Setelah Hari Pahlawan 10 November, Hari Kartini 21 April, Hari Sumpah Pemuda 28 Oktober, kini kita memiliki hari bersejarah baru. Hari Bela Negara. Peringatan Bela Negara yang dimulai oleh pemerintah mengacu kepada hari lahirnya PDRI (Pemerintah Darurat Republik Indonesia) tanggal 19 Desember, dan dipusatkan di Istana Negara dan Bukittinggi.
Keberhasilan peringatan itu merupakan anugerah bagi mantan pejuang PDRI dan keluarganya yang selama 30 tahun berjuang mendapat pengakuan dari pemerintah Orde Baru, namun tak kunjung berhasil. Barulah pada periode Presiden Yudhoyono keinginan itu terwujud.
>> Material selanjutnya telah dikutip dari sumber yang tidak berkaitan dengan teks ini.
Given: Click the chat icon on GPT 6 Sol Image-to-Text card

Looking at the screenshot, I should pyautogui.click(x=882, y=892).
Bukittinggi yang menjadi pusat kegiatan peringatan tahun ini pun bersimbah air mata haru dan tangis kebahagiaan para mantan pejuang dan keluarganya yang datang dari berbagai pelosok nagari.
Namun tangis haru dan kebahagiaan itu tetap menyisakan beban hutang sejarah bagi generasi mendatang. Dan keberhasilan yang dirayakan itu menguatkan orientasi penulisan sejarah Indonesia yang tak berorientasi kepada rakyat.
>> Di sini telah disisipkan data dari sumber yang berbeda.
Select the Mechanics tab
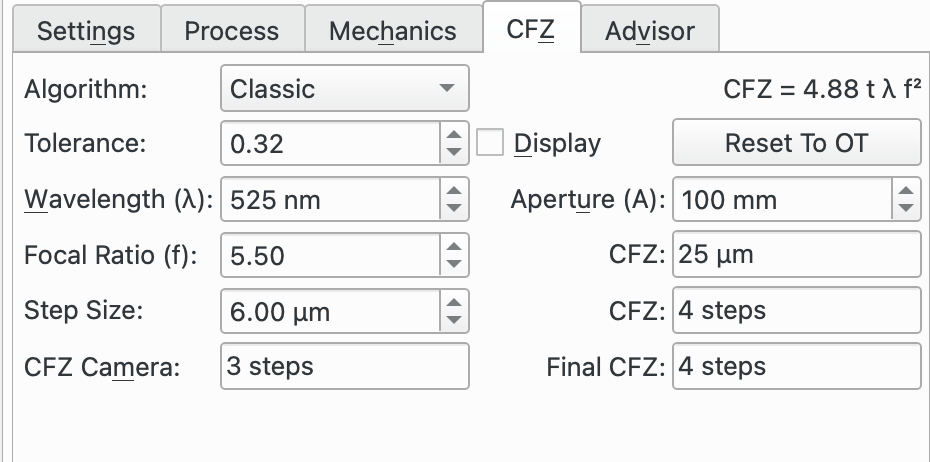930x462 pixels. click(x=393, y=31)
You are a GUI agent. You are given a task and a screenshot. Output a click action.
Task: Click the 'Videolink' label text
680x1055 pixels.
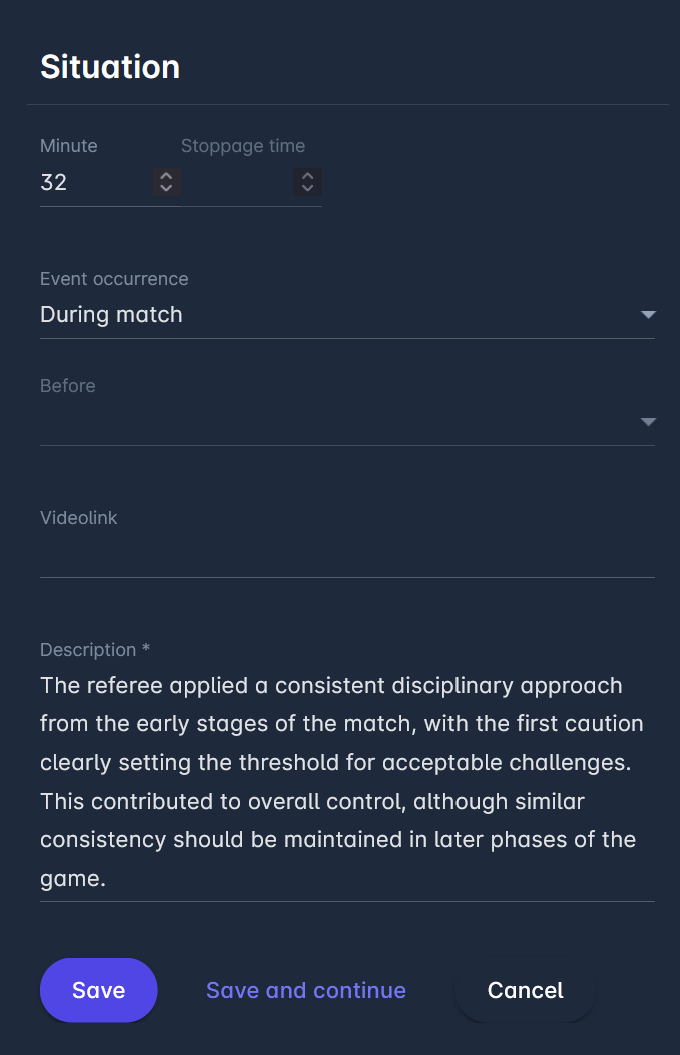tap(79, 518)
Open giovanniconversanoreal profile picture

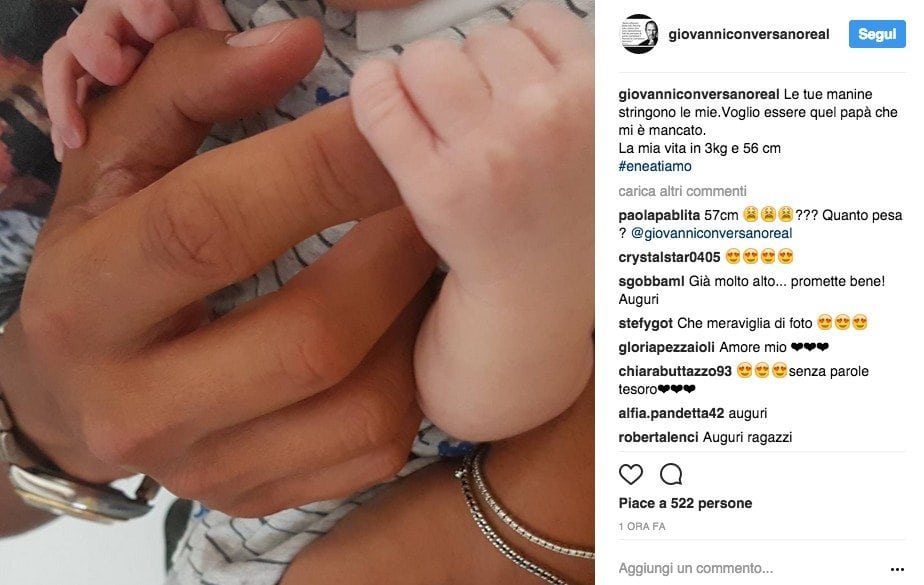click(x=639, y=34)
Sejarah tak semata bicara suatu peristiwa. Kuntowijoyo menyebutkan sejarah mempunyai kekuatan politik atau kekuasaan. Ia bisa melegitimasi atau memberi jalan pada seseorang atau sekelompok orang meraih kekuasaan. Misalnya pembalikan fakta peristiwa Serangan Umum 1 Maret, Supersemar dan G30S merupakan contoh urgen betapa sejarah menjadi jalan rezim Orde Baru berkuasa.
0 komentar:
Posting Komentar
Terima Kasih Komentarnya.....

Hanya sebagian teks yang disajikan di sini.